Model Runtime Errors¶
Base Class: ModelRuntimeError
Model runtime errors occur during model execution when the model encounters issues processing input data or when runtime constraints are violated. These errors happen during the inference phase and are typically caused by incompatible input formats, device mismatches, or model execution failures.
ModelRuntimeError¶
Error during model execution or inference.
Overview¶
This error occurs when a model fails during runtime execution. This can happen due to invalid input formats, device incompatibilities, batch size mismatches, or internal model execution failures.
When It Occurs¶
Scenario 1: Invalid input type or format
-
Unsupported input type (not list, np.ndarray, or torch.Tensor)
-
Empty input list provided
-
Wrong tensor dimensions (expected 3 or 4, got different)
-
Wrong number of color channels (expected 3)
-
Unknown batch element type
Scenario 2: Device mismatch
-
TensorRT model loaded on CPU device (requires CUDA)

**GIVEN INFORMATION:**
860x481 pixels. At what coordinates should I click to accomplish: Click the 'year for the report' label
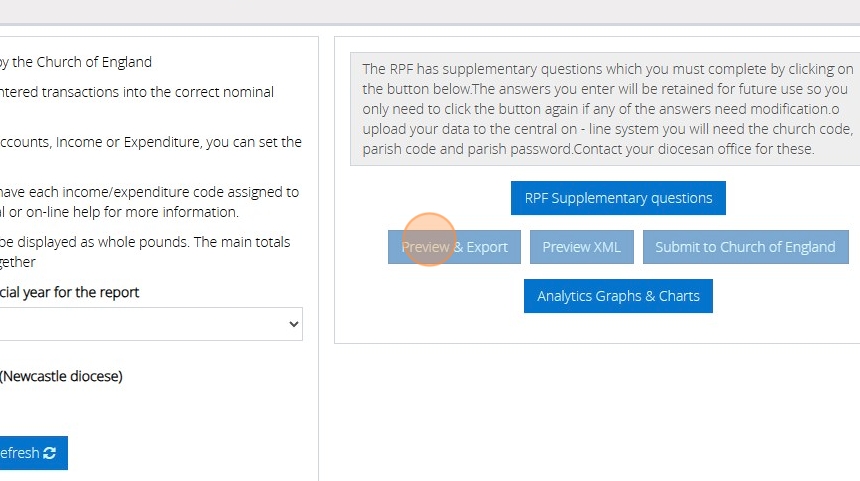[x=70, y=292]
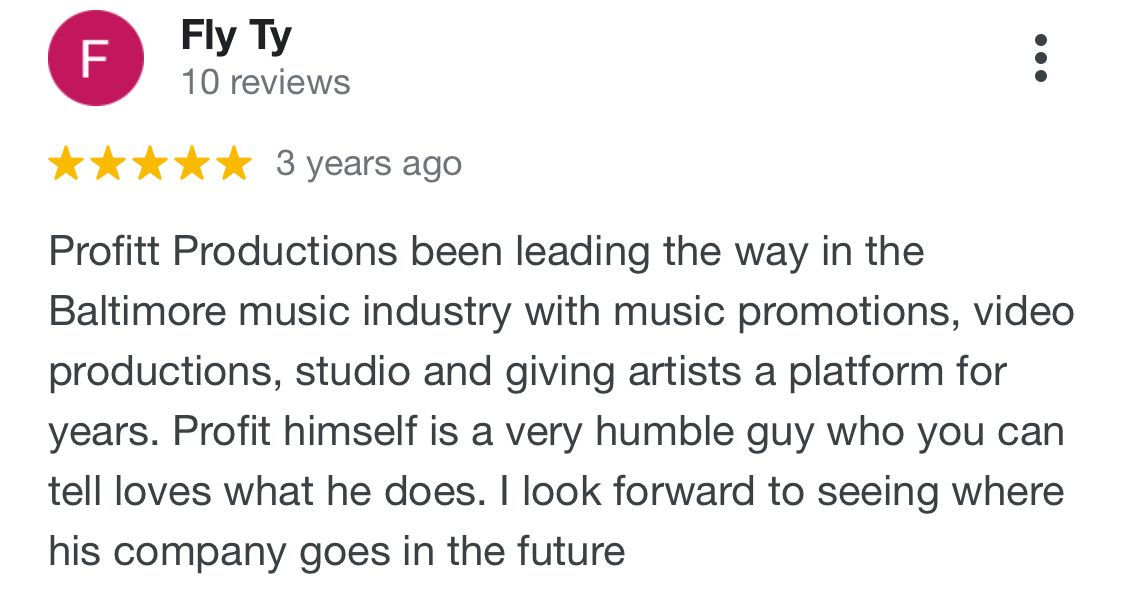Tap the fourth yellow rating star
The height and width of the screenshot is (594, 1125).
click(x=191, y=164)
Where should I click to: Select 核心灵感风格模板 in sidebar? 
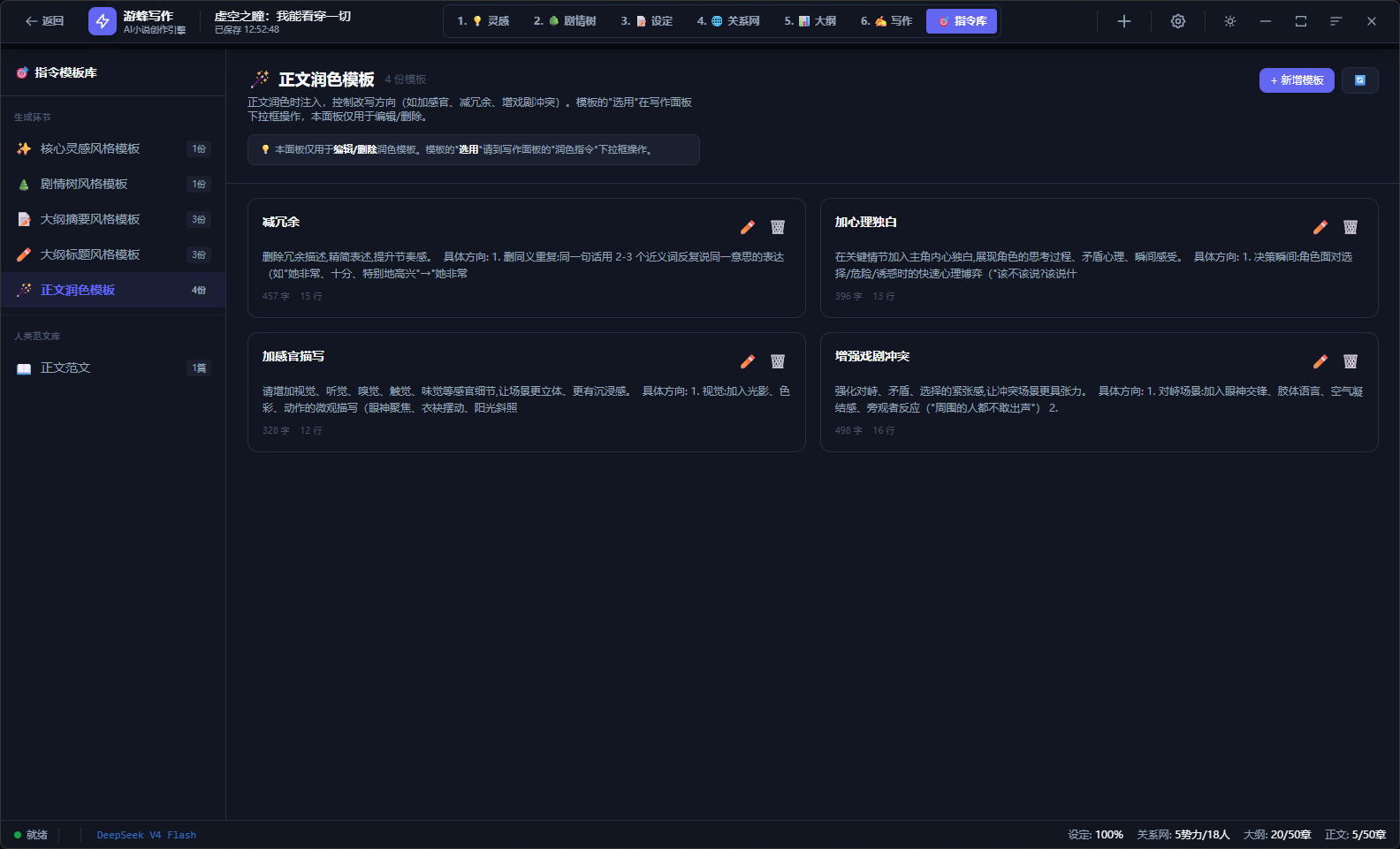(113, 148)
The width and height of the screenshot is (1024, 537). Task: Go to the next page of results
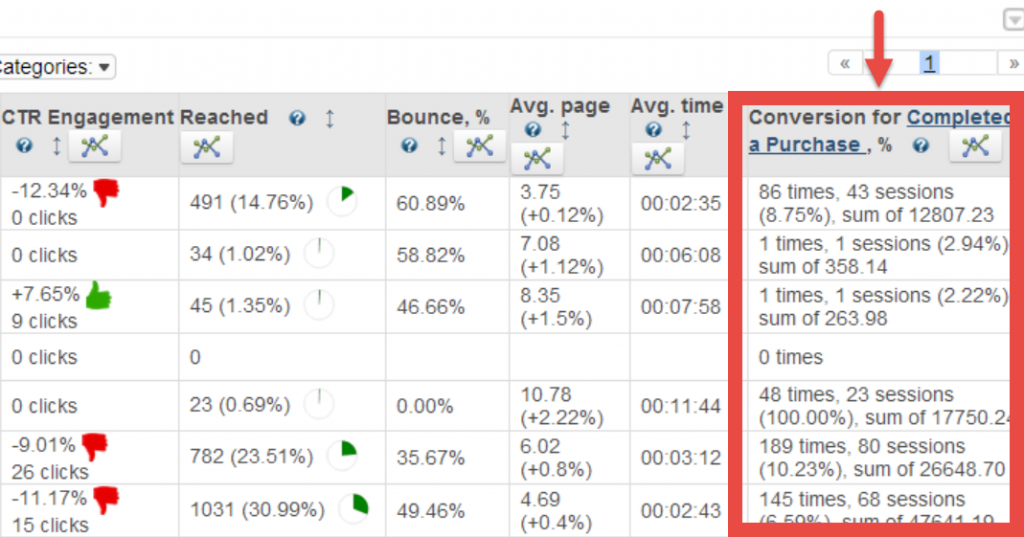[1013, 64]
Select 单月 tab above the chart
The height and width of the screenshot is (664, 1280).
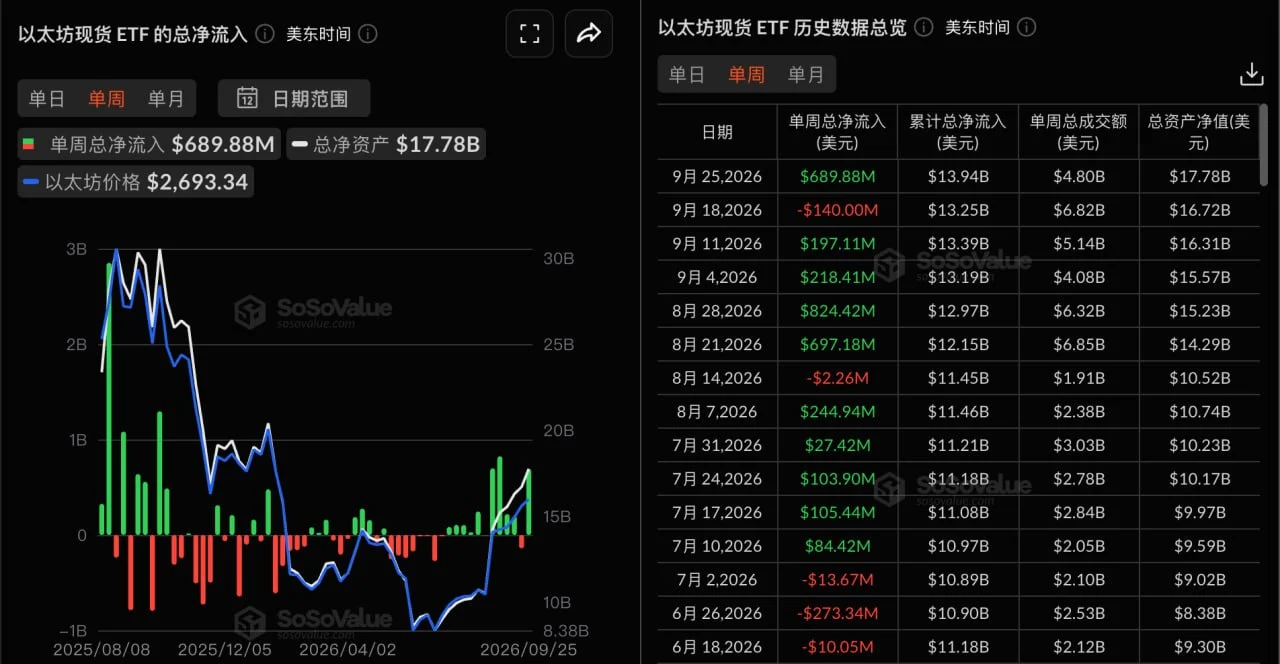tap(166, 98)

...

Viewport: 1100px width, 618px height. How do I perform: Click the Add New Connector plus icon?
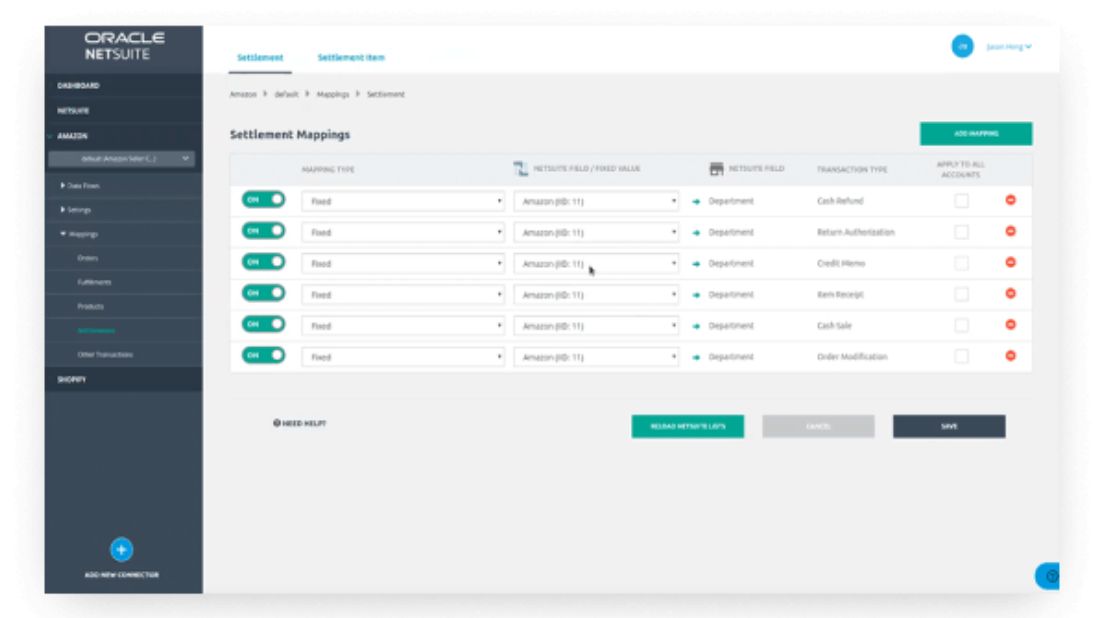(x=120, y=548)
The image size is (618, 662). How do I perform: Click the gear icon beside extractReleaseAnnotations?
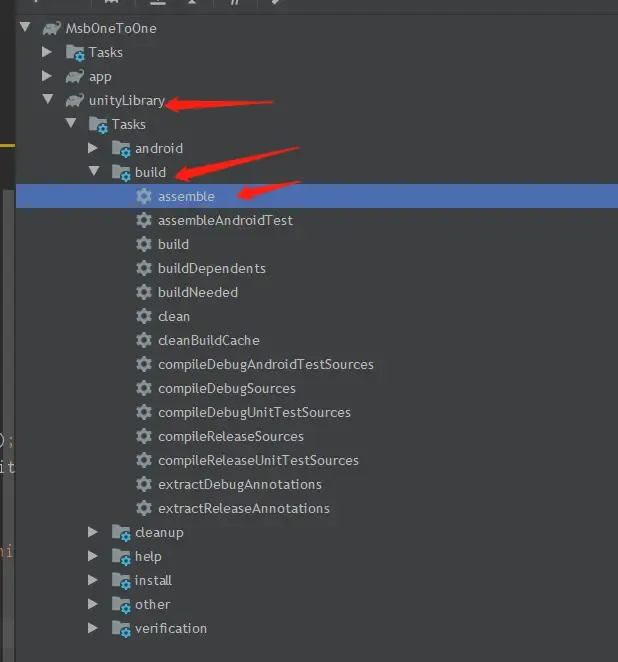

**TO DO:**
• 1. According to the model runtime errors page, why does loading a TensorRT model on a CPU device produce a ModelRuntimeError?
• 2. In the model runtime errors page, update everything from "Model Runtime Errors¶" down to "internal model execution failures." so that "inference" reads "prediction".
• 3. Continue the model runtime errors documentation from where it ends.

**THE RESPONSES:**
• 1. The page lists this case under a device mismatch because a TensorRT model requires CUDA. A CPU device does not meet that requirement, so the model fails when it runs.

• 2.
Model Runtime Errors¶
Base Class: ModelRuntimeError
Model runtime errors occur during model execution when the model encounters issues processing input data or when runtime constraints are violated. These errors happen during the prediction phase and are typically caused by incompatible input formats, device mismatches, or model execution failures.
ModelRuntimeError¶
Error during model execution or prediction.
Overview¶
This error occurs when a model fails during runtime execution. This can happen due to invalid input formats, device incompatibilities, batch size mismatches, or internal model execution failures.

• 3.
-
Model and input on different devices
-
CUDA not available when required
Scenario 3: Batch size inconsistency
-
Different batch sizes across input tensors
-
Incompatible batch dimensions
-
Batch size exceeds model limits
Scenario 4: Input shape mismatch
-
Numpy array with wrong number of dimensions
-
Torch tensor with incorrect shape
-
Batched tensors not allowed but provided
-
Missing required dimensions
What To Check¶
-
Check input type and format:
import numpy as np import torch # Check input type print(f"Input type: {type(images)}") # For numpy arrays if isinstance(images, np.ndarray): print(f"Shape: {images.shape}") print(f"Dimensions: {len(images.shape)}") print(f"Channels: {images.shape[-1] if len(images.shape) == 3 else 'N/A'}") # For torch tensors if isinstance(images, torch.Tensor): print(f"Shape: {images.shape}") print(f"Device: {images.device}") # For lists if isinstance(images, list): print(f"List length: {len(images)}") if images: print(f"First element type: {type(images[0])}") -
Review error message:
-
"Unsupported input type" → Wrong data type
-
"TRT engine only runs on CUDA" → Device mismatch
-
"different batch sizes" → Batch inconsistency
-
"incorrect number of dimensions" → Shape mismatch
-
How To Fix¶
Fix input type issues:
from inference_models import AutoModel
import numpy as np
import torch
model = AutoModel.from_pretrained("yolov8n-640")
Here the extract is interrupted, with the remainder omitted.